- _Exercise materials_
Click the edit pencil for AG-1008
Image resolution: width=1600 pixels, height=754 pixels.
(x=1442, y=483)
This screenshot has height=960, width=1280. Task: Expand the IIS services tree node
* * *
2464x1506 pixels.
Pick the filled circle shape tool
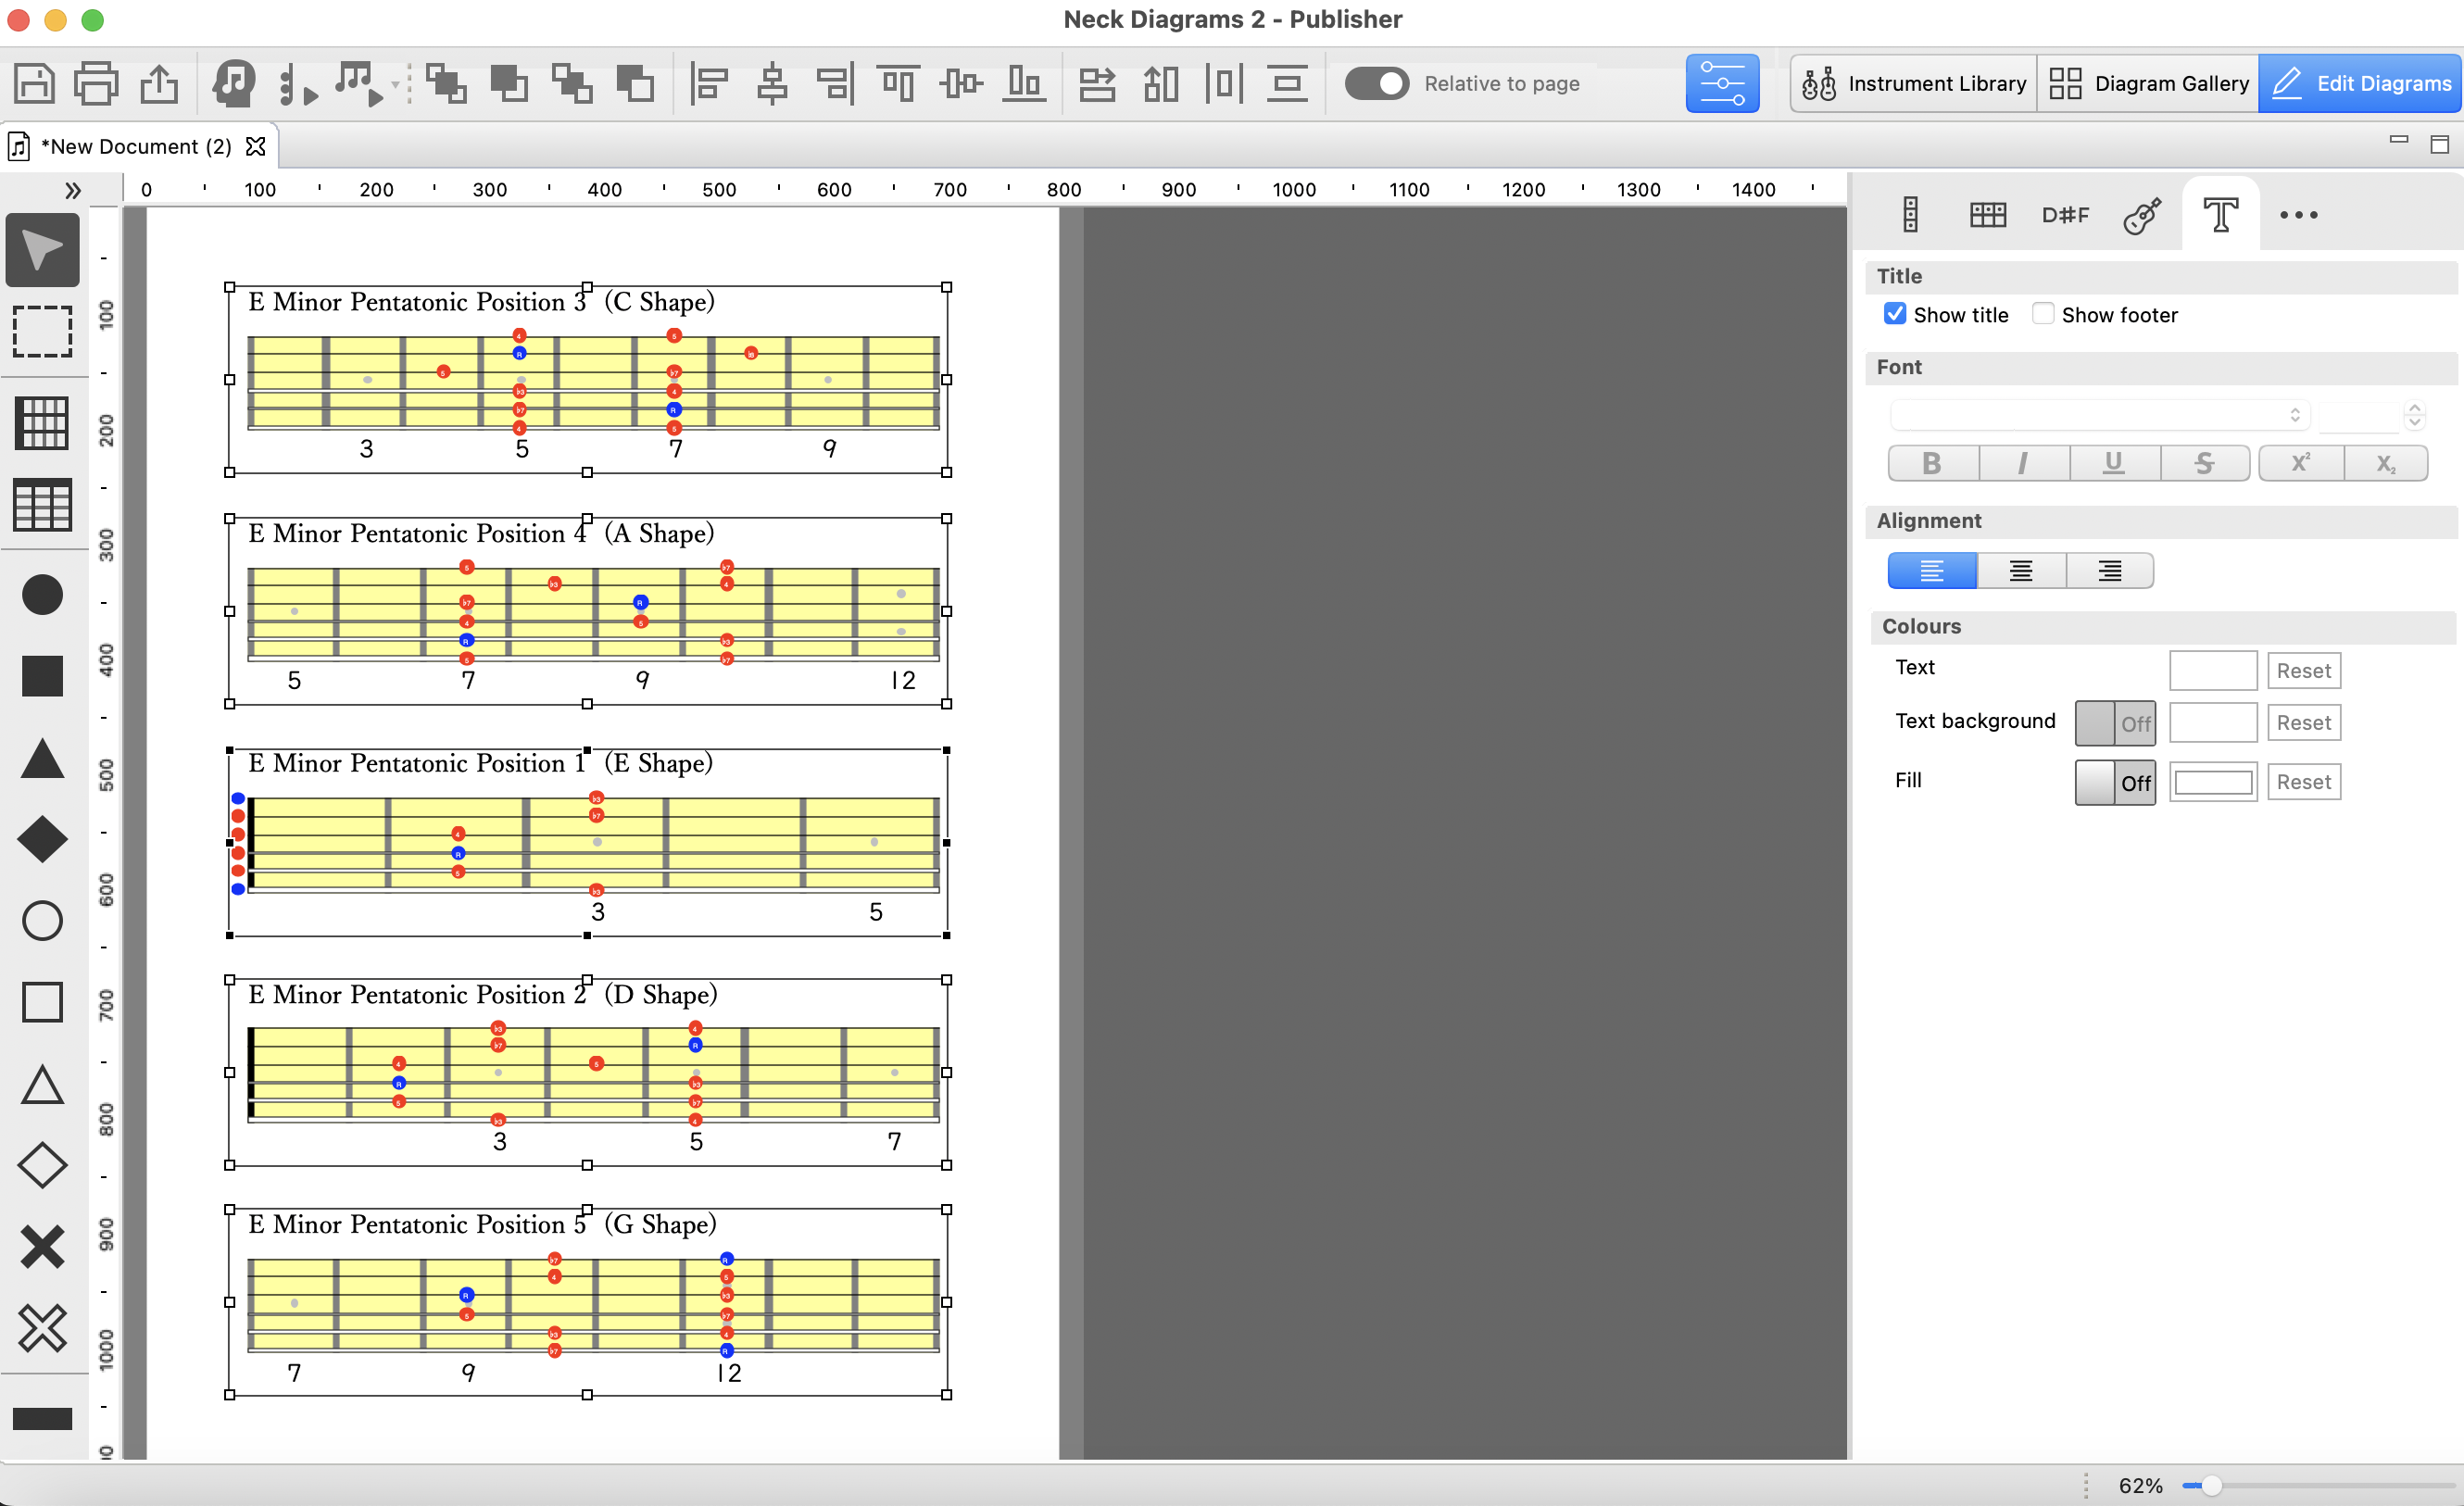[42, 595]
...
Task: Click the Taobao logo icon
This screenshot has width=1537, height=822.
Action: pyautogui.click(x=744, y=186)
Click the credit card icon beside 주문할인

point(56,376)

- _Work order_
All lines above between those holding "Click the edit pencil for AG-1008" and "This screenshot has height=960, width=1280.", inclusive, must be set down unchanged, and no other line may be included.

- _Answer section_
Click the edit pencil for AG-1008
Image resolution: width=1600 pixels, height=754 pixels.
(x=1442, y=483)
This screenshot has height=960, width=1280. Task: Expand the IIS services tree node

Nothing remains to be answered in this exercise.